Oh, and thanks. It was a great surprise to win. I’m flattered.

When reading your poem, I was immediately struck by the (perhaps intentionally misleading) sense of completion rendered through the use of quatrains. And yet, the half-tabs of each second line propel the poem forward and evoke a disjointed effect when reading. Can you talk a little about how structure ties in with the content of this piece?

The quick answer? A patient being prepped for surgery is disjointed too, and form embodies content. The jaggedness of that indent needs to work against something uniform to be judged jagged, hence the quatrain…

The more interesting answer is Ken Babstock. I’d been reading and rereading Methodist Hatchet around the composition of this poem, and found myself two stanzas deep and thinking, “This sounds like Ken. Shit.” Does anybody set out to dedicate a poem to someone? I don’t. But typing in the dedication allowed me to hijack Babstock with impunity—and the Babstockian soundscape demands those jarring indents. Stewart Cole over at The Urge says Babstock is a master of varying line lengths and indentations to create complexity. So, um, what he said.

(Impunity? To quote Dean Young, as I do once per interview, originality comes from an “inability to copy well,” and really, who could truly catch everything that makes a Babstock poem? Not me. There are a few sentimental reasons for dedicating the poem to Ken; one is that his work always been a yardstick for my own.)

How do you feel about line integrity? Poetry students are always taught in workshops to end their lines on strong verbs, powerful images, and interesting enjambments. I notice that a lot of your lines break on prepositions or conjunctions, and I can almost hear the workshop students crying out in protest. How do your enjambment choices work toward the energy of this poem?

Ha. I can hear them from here.

No seriously, is that a thing? I’m thinking of the phrasal nature of the English sentence—wouldn’t that necessitate beginning the line on those same prepositions, etc.? Is that less an affront?

For me, it’s about kick-starting the poem and maintaining that momentum throughout. End-stopping the lines is more trot than gallop. I wanted Revere flying over cobblestones, not Mr. Darcy coming for tea.

I’m always interested in this idea of west versus east coast writing. As a writer who has studied and currently lives in eastern Canada, do you feel your poems are ever inspired by place? How might your work be altered if you were to pack your bags and take up residence on, say, the Oregon Coast?

You can never anticipate how a place will affect your work. Which sounds like me ducking the question. I’m sure it does have an effect, but in ways one can’t even articulate. Which is me ducking the backswing.

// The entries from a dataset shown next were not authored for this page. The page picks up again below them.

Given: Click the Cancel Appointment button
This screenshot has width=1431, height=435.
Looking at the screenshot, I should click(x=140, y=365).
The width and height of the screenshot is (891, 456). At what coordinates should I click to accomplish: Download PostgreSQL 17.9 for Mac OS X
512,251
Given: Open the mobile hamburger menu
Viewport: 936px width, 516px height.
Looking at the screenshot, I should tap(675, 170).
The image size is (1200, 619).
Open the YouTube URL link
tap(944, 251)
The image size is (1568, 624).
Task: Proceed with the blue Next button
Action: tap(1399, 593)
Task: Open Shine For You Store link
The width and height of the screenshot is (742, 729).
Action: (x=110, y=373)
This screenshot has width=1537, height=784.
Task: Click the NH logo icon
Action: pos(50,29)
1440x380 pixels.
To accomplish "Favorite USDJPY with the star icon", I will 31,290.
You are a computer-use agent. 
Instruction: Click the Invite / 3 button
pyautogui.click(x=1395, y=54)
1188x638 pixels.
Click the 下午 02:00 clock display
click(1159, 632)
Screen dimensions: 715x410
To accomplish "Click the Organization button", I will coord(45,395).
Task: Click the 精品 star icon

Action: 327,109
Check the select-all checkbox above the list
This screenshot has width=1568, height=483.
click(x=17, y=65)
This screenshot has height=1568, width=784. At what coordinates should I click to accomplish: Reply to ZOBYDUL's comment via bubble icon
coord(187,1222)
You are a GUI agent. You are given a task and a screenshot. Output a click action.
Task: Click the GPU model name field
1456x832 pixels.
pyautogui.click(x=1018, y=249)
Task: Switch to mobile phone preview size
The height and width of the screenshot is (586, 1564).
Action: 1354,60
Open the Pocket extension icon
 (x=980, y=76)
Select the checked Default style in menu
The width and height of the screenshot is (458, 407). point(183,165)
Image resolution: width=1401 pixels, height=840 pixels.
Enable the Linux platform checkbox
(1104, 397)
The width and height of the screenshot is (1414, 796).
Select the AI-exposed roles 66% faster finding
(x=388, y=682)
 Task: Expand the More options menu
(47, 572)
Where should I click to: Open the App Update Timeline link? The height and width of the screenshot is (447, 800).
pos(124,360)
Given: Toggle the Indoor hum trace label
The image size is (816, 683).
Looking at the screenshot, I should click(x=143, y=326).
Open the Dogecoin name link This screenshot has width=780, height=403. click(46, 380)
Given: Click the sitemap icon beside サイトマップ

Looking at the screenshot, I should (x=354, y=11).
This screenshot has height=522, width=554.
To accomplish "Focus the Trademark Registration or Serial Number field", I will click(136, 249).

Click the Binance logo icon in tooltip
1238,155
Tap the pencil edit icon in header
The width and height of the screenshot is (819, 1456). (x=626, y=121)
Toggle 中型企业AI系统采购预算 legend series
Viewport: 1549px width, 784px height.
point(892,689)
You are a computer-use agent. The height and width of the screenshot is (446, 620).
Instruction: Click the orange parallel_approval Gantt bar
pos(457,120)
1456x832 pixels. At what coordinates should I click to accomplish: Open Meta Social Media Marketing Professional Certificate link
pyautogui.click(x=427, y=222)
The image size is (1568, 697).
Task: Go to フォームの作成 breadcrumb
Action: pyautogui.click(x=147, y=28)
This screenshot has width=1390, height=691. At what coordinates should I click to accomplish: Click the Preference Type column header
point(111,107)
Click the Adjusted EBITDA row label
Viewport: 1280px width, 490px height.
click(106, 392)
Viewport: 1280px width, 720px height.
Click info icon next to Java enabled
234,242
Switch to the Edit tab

I wonder if the people and the writing community have a greater influence. What are my peers reading? What’s the literary history of a place, and how does that inform the present-day poem-making? And why is everyone wearing those funny hats?

What’s next in terms of poetry for you? Are you currently reading anyone whose work is influencing your own?

My “next” is in neutral. So I’m reading Kant, natch. There’s an interesting nexus between Kant’s transcendental idealism and what’s called the “weak anthropic principle” in scientific discourse. Maybe this gets my “next” into gear. Or maybe I start parsing hedge-fund strategies…

And as for poetry, I’m always on alert for that new influence that so subsumes me I must fight against it.